***** Dataset records

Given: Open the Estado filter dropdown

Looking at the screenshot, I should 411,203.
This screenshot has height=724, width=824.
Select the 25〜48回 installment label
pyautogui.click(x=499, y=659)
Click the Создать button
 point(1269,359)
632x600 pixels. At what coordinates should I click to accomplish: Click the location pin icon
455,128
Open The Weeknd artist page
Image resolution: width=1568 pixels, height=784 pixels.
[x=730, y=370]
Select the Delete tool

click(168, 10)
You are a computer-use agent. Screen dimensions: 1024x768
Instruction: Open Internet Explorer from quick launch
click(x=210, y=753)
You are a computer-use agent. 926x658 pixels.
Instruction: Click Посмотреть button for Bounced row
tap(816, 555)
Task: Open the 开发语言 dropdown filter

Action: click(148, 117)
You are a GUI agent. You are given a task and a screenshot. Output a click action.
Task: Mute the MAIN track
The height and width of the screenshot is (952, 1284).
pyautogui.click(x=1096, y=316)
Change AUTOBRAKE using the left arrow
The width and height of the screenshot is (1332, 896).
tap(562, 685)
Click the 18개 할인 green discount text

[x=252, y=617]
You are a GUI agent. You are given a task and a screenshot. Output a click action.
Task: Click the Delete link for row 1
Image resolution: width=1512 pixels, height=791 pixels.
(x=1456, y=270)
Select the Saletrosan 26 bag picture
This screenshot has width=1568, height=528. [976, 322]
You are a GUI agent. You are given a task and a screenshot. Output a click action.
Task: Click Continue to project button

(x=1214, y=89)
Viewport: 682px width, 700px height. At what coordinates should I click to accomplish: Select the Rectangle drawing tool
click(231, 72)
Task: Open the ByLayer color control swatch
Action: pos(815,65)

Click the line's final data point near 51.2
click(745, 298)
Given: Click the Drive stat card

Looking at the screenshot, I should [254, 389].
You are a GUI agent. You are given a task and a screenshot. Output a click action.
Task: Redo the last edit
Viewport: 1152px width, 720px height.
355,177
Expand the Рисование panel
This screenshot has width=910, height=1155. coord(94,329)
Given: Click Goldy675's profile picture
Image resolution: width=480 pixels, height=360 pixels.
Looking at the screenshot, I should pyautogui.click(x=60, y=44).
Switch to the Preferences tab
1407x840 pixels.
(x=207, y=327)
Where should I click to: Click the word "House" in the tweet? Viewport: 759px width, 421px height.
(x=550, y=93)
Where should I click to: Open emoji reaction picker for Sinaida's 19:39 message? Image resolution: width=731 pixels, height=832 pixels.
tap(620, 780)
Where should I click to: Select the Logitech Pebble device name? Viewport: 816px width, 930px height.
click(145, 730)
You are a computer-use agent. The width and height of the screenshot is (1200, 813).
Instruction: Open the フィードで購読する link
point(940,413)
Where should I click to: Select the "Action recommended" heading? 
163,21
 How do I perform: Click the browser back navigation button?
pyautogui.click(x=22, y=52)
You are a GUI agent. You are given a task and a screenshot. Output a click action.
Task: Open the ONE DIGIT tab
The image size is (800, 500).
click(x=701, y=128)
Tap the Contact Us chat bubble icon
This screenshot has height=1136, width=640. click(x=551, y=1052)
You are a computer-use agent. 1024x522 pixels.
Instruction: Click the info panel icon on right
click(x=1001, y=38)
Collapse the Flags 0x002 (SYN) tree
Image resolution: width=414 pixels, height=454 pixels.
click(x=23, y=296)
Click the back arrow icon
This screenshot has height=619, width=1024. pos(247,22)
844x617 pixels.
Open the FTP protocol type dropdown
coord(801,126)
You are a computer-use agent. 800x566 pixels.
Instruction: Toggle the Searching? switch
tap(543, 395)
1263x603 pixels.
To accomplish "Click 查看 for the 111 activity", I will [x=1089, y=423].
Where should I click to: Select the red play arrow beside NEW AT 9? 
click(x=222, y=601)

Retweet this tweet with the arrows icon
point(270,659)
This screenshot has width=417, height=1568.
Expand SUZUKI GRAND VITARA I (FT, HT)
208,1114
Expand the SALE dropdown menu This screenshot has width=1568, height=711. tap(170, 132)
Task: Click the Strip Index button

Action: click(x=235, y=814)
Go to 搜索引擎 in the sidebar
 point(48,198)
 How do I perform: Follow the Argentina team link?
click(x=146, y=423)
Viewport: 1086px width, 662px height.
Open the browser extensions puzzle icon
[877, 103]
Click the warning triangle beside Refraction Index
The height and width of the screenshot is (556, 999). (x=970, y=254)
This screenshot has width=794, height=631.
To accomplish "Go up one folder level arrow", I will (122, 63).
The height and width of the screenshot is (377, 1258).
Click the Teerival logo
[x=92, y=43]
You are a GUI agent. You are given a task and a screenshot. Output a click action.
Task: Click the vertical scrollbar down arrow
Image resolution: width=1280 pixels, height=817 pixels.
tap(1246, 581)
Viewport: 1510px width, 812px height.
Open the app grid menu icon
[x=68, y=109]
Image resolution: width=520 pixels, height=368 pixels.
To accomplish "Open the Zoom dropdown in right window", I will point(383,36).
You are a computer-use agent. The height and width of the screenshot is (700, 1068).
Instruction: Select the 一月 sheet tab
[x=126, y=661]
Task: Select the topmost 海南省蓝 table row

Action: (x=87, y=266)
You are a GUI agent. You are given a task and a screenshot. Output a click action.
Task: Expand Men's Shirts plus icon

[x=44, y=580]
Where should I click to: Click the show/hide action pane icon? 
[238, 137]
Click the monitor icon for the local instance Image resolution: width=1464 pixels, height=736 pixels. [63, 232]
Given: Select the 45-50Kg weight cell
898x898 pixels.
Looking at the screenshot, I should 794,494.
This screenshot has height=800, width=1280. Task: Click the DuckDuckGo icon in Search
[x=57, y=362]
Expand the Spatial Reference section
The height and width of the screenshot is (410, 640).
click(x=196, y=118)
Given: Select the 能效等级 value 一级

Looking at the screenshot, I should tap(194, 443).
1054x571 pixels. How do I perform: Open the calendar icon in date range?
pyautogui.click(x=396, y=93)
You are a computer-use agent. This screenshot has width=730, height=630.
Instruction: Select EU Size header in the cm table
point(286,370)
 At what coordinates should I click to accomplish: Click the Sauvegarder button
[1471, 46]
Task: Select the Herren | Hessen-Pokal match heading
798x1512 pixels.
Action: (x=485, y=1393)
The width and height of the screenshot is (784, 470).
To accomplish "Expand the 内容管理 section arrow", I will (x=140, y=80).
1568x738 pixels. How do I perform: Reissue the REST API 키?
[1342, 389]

**********

Task instructions. Please repeat the line that contains "The width and height of the screenshot is (784, 470)." and every line after it through the end of the material above, exactly and with nothing added.

Expected output.
The width and height of the screenshot is (784, 470).
To accomplish "Expand the 内容管理 section arrow", I will (x=140, y=80).
1568x738 pixels. How do I perform: Reissue the REST API 키?
[1342, 389]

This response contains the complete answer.